---- Extracted information
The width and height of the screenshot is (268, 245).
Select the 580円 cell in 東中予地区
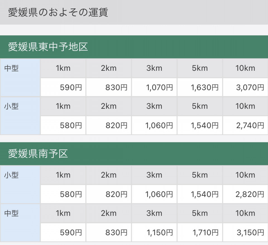click(63, 126)
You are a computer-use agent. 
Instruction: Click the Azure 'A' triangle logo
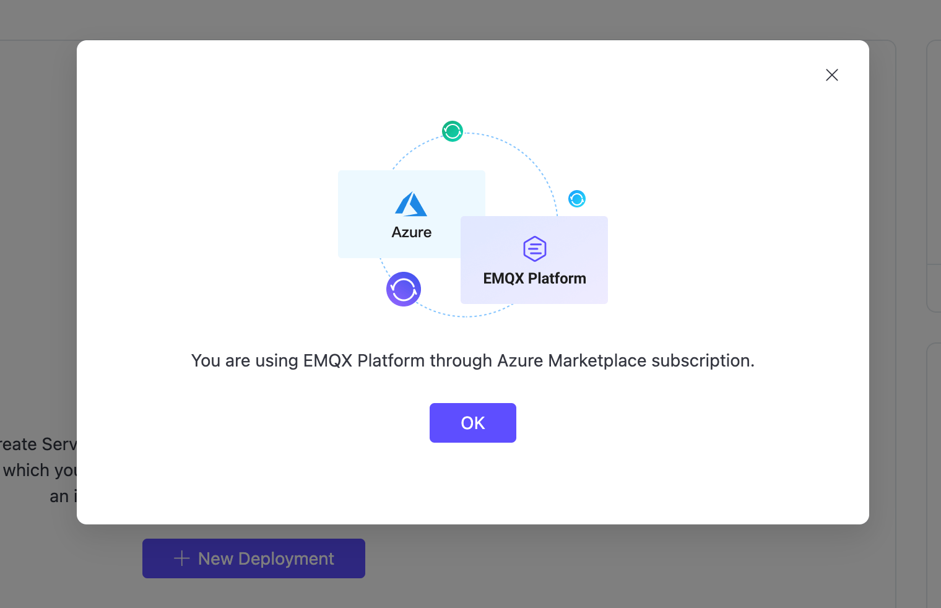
--------
Assignment: Copy out the full material exactly. Pictures should not appear in it.

Response for this exercise:
The width and height of the screenshot is (268, 245).
Select the 580円 cell in 東中予地区
click(63, 126)
You are a computer-use agent. 
Instruction: Click the Azure 'A' triangle logo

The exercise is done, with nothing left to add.